Pour ne pas briser le rêve

Pour éviter que le rêve de devenir pair-aidant ne se brise devant la difficulté du métier, il est absolument nécessaire de prendre en compte les nombreux obstacles qui risquent de se présenter, si le « terrain » n’a pas été bien préparé. Quelles sont ces difficultés ? Elles sont liées d’une part aux pairs-aidants, et d’autre part, aux professionnels de l’équipe accueillante. Exemple du côté des pairs-aidants, d’abord. Le rôle de celui-ci peut manquer de clarté. Devant le risque de confusion, il est nécessaire de bien définir les rôles de chacun. Bien définir son rôle, c’est aussi savoir mettre ses limites. Le pair-aidant, dont la mission première sera de se « dévoiler » et d’être capable de raconter son histoire, sera amené à le faire de manière judicieuse, par « petites touches ».
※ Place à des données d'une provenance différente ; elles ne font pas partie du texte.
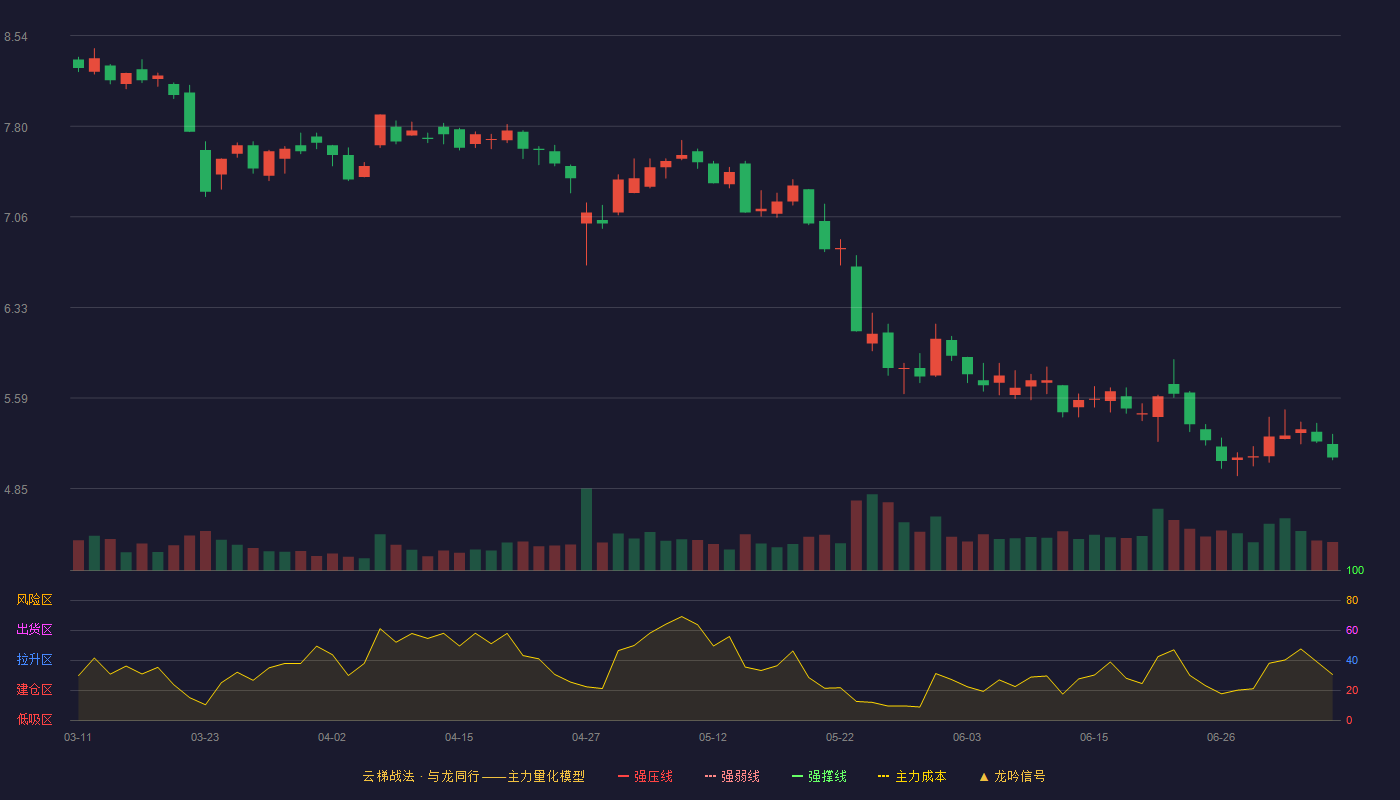Viewport: 1400px width, 800px height.
Task: Select the 出货区 zone label
Action: pos(34,630)
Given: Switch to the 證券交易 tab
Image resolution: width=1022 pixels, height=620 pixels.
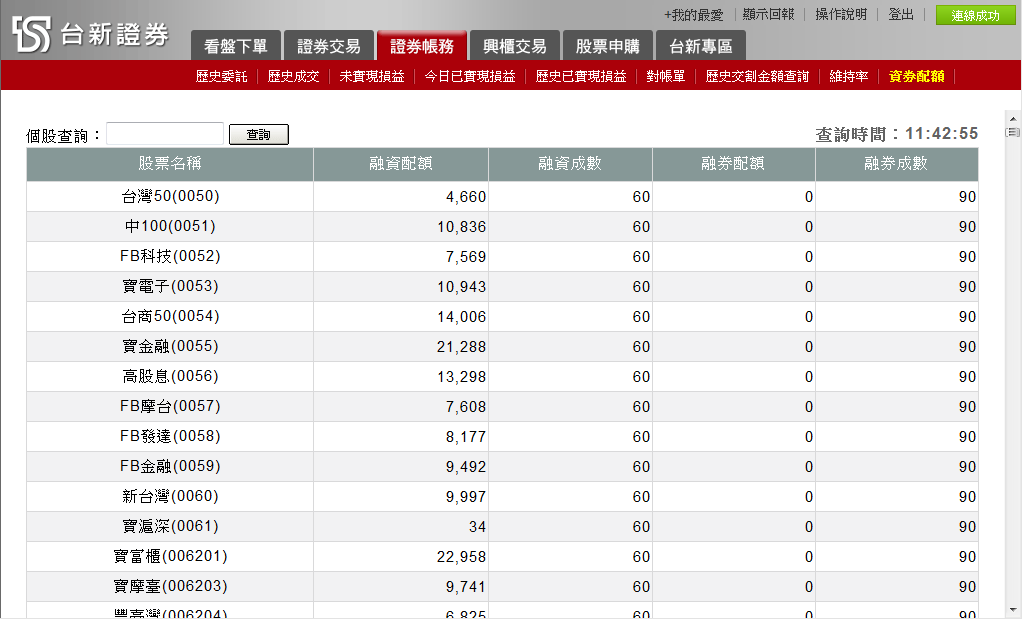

Du côté de l’équipe accueillante ensuite. Même si les résistances à l’arrivée des pairs-aidant dans les services semblent avoir diminué au cours de ces dernières années au Québec, il conviendra de bien comprendre les préoccupations des professionnels. Leurs questions sont multiples: Comment accueillir et aborder ce pair-aidant? Comment travailler avec lui ? Comment lui faire confiance ? Risque-t-il de nous prendre notre emploi ? En quoi serait-il une plus-value dans l’organisation des soins? Sera-t-il autorisé à consulter le dossier médical ? Quid du secret professionnel ? Aura-t-il l’autorisation d’assister aux réunions de staff etc.? Et puis… Serons-nous amenés à le  considérer comme un collègue, au même titre que les autres ? Ces questions méritent absolument d’être approfondies ensemble, entre tous les membres de l’équipe. Françoise a commencé son métier de pair-aidante il y a 7 ans. Après une première expérience réussie, elle a intégré un nouveau poste depuis  trois ans. Confrontée au manque de bienveillance des collègues, elle parle de stigmatisation au sein de son équipe de travail. « Personne ne vient me poser de questions », dit-elle, « quand j’arrive au réfectoire, tout le monde s’arrête de parler. Heureusement,  j’ai un excellent contact avec les usagers et une vie sociale riche». A ce propos, le rôle des « communautés pratiques »  peut être déterminant. Il s’agit d’un réseau où les pairs-aidants, à raison de rencontres de 2h-2h30 toutes les 4 à 6 semaines,  peuvent se retrouver pour élaborer des stratégies, développer des outils ou dénoncer des impasses. C’est l’occasion aussi, bien sûr, de se soutenir les uns les autres. Un manque de préparation du milieu d’embauche peut provoquer plus ou moins rapidement une rechute du pair-aidant. « Cela peut arriver, personne n’est à l’abri », explique Annie Beaudin, « Des aménagements raisonnables peuvent exister mais il faudra alors que tout le monde y ait droit ». Les Québécois espèrent ainsi éviter tant que possible la stigmatisation. Le recours au mentor - personne de confiance/référence - est conseillé.  Le manque de préparation du milieu d’embauche, c’est ce qu’a connu Françoise dans son nouveau travail mais les objectifs auxquels elle tient restent les mêmes : insuffler de l’espoir (on peut s’en sortir), briser l’isolement ou encore, favoriser l’entraide entre pairs. « Les usagers me donnent encore des nouvelles après leur sortie, explique-t-elle, et ça, c’est valorisant ».